A Massachusetts teacher after he voluntarily went to a hospital community for two weeks:

For weeks I had been coming awake every morning with a sick, empty feeling, with a dread of the long hours before I could crawl back in bed. How could I endure yet another day when life seemed so meaningless, so tasteless, that there was nothing I looked forward to doing? This day was the worst yet: I was still the captive of my depression, and I realized where I was. What would I do with myself all day, confined within this tiny hospital ward? Would I ever get well again, or was this just the first of an endless succession of empty days? I writhed under the covers, I groaned; I crouched in a fetal position, I pounded my fists on the pillow.(13)

Van Wyck Brooks:

There came a time...when my own bubble burst, when the dome under which I had lived crumbled into ruin, when I was consumed with a sense of failure, a feeling that my work had all gone wrong and that I was mistaken in all I had said or thought...

I could no longer sleep. I scarcely sat down for a year...when I napped for an hour or so I dreamed that I was about to be hanged...All my affections and interests fell into abeyance, and it seemed to me that, where normal depressions occasionally sank to zero, mine sank from zero indefinitely down...

DATASET RECORDS:
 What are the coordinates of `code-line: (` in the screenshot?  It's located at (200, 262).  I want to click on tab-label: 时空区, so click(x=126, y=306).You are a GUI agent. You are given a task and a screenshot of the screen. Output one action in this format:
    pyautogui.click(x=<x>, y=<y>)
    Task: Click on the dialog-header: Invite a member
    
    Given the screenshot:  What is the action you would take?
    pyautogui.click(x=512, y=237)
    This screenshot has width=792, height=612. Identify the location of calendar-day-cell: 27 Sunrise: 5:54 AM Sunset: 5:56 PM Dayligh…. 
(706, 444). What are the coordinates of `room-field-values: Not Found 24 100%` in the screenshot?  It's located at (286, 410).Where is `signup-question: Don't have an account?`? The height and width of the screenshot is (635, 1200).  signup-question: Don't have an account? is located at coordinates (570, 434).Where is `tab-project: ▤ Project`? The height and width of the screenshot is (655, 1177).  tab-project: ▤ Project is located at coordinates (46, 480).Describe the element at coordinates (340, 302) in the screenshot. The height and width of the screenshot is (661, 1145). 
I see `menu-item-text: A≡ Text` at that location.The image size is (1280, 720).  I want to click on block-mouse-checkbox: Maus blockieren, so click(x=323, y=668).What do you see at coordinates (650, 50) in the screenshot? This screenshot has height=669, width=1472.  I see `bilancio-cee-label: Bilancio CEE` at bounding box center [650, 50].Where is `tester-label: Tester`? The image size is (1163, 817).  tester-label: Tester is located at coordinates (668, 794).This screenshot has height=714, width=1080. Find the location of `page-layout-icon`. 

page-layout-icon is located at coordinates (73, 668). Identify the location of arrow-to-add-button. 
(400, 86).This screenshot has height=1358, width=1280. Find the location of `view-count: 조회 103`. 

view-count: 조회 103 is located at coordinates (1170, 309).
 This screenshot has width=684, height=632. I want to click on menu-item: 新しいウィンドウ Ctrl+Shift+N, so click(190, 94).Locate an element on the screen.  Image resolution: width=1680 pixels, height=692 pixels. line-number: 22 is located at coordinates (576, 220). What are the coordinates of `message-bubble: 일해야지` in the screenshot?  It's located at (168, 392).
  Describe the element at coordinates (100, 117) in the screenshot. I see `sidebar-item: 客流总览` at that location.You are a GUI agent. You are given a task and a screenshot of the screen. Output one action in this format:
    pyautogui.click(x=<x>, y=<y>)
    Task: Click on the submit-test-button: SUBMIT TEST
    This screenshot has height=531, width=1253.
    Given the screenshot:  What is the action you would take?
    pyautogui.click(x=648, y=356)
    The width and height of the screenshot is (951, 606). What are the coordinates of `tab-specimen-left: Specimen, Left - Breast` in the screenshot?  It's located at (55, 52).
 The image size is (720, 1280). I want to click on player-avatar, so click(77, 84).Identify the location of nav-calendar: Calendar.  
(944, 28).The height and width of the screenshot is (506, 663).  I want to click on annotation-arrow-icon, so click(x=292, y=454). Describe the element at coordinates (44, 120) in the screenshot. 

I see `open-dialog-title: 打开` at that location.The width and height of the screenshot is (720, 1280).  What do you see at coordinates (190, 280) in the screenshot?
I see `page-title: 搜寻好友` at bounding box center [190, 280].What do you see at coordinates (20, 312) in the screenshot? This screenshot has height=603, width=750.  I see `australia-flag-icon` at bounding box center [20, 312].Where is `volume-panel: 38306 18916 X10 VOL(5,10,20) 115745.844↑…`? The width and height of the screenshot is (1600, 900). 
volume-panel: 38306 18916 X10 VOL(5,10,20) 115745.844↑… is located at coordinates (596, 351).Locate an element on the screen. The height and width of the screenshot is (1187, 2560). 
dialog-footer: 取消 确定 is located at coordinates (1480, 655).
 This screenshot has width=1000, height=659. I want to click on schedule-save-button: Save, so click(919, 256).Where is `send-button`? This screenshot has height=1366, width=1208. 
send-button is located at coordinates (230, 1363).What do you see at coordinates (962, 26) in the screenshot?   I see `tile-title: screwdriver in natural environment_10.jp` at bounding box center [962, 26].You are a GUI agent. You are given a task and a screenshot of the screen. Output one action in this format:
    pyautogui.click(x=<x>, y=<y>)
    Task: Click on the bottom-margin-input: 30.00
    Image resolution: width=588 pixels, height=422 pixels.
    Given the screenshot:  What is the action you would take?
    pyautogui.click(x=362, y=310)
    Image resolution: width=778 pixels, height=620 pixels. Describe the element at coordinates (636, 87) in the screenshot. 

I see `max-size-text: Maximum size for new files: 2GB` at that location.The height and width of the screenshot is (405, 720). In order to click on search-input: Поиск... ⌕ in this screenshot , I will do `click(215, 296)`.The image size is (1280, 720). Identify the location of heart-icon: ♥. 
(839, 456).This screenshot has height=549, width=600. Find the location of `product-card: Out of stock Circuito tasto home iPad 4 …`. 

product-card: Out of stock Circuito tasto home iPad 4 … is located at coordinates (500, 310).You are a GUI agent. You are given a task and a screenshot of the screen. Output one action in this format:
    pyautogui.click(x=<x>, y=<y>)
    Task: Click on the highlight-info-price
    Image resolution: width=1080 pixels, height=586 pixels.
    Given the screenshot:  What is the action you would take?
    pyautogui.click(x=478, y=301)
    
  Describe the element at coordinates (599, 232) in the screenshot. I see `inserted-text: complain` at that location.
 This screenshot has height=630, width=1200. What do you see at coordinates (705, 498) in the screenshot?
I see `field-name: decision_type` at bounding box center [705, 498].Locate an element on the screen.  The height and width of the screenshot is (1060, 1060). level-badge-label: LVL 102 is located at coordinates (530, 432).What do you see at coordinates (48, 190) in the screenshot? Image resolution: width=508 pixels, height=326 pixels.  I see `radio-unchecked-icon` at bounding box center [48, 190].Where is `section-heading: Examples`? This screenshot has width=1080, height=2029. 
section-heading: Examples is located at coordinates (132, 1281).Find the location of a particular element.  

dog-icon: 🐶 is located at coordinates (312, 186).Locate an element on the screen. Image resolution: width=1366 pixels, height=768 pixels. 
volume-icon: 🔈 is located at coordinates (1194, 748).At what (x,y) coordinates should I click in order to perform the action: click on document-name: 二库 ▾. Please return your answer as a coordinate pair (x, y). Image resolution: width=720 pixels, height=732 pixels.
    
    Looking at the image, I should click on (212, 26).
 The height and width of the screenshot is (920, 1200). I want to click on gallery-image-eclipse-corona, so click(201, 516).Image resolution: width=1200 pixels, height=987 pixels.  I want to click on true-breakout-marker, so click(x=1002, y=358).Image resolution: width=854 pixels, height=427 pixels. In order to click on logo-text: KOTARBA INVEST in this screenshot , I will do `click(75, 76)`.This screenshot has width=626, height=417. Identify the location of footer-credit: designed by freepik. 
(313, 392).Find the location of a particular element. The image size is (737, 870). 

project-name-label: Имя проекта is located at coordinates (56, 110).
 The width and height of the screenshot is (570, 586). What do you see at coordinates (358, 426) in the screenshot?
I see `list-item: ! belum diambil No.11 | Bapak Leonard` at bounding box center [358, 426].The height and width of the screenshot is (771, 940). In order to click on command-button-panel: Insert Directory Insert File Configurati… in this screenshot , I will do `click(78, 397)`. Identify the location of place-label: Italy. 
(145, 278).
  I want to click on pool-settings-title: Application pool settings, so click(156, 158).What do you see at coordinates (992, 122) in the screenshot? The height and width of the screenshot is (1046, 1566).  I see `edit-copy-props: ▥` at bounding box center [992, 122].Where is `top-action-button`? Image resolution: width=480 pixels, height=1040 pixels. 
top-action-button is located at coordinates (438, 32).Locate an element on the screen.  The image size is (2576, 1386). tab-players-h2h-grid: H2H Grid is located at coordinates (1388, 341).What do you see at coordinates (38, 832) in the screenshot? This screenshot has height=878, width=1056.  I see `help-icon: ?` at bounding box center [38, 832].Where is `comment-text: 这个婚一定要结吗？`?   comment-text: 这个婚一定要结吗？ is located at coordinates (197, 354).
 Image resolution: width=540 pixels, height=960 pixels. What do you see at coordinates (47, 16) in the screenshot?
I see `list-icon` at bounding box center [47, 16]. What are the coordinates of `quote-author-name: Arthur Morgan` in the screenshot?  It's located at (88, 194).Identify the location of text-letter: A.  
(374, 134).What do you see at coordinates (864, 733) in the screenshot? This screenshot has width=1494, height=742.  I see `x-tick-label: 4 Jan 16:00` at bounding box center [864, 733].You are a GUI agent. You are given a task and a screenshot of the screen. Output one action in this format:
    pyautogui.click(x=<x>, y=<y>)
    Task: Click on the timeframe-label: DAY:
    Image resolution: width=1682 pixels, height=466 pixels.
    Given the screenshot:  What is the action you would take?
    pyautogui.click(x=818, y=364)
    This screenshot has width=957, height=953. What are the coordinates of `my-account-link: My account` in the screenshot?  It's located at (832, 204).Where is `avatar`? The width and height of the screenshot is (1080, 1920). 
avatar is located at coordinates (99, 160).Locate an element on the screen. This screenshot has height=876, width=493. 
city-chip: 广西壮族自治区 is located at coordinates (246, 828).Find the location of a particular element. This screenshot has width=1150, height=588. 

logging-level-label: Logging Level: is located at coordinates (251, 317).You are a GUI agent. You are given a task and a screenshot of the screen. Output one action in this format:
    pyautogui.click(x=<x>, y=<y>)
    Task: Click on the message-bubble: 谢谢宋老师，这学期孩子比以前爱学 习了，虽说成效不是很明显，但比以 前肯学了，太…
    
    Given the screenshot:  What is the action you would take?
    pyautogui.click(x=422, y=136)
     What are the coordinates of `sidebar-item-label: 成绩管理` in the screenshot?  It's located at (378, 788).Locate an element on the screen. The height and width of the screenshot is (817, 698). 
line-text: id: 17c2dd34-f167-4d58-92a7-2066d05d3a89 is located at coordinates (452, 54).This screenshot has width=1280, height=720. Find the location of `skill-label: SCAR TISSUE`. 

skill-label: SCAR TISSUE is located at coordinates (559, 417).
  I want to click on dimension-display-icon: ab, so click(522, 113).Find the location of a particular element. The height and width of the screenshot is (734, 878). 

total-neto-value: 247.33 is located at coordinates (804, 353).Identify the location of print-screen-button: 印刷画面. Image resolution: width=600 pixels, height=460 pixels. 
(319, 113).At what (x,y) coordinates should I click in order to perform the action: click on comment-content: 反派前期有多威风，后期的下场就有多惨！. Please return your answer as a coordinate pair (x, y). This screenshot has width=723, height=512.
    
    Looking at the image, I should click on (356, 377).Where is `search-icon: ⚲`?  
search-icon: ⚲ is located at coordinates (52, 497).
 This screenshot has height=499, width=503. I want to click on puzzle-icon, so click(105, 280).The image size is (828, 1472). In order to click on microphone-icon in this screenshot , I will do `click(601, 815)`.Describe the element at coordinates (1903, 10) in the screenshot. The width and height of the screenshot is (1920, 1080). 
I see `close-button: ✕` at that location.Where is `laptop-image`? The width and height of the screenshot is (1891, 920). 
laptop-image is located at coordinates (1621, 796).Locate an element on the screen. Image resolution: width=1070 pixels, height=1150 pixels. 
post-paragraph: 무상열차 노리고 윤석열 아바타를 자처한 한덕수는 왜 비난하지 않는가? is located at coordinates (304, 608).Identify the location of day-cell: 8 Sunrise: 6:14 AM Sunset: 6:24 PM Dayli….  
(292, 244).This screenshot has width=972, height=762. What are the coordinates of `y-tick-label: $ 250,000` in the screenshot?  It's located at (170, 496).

TASKS TO COMPLETE:
A – Reproduce the portion of the passage on depression starting with "I could no longer" and going on through "zero indefinitely down...".
B – List every action that the Massachusetts teacher reports in the sentence of the passage on depression that begins "I writhed under the covers".

ANSWERS FOR THE TASKS:
A –
I could no longer sleep. I scarcely sat down for a year...when I napped for an hour or so I dreamed that I was about to be hanged...All my affections and interests fell into abeyance, and it seemed to me that, where normal depressions occasionally sank to zero, mine sank from zero indefinitely down...

B –
- writhed under the covers
- groaned
- crouched in a fetal position
- pounded fists on the pillow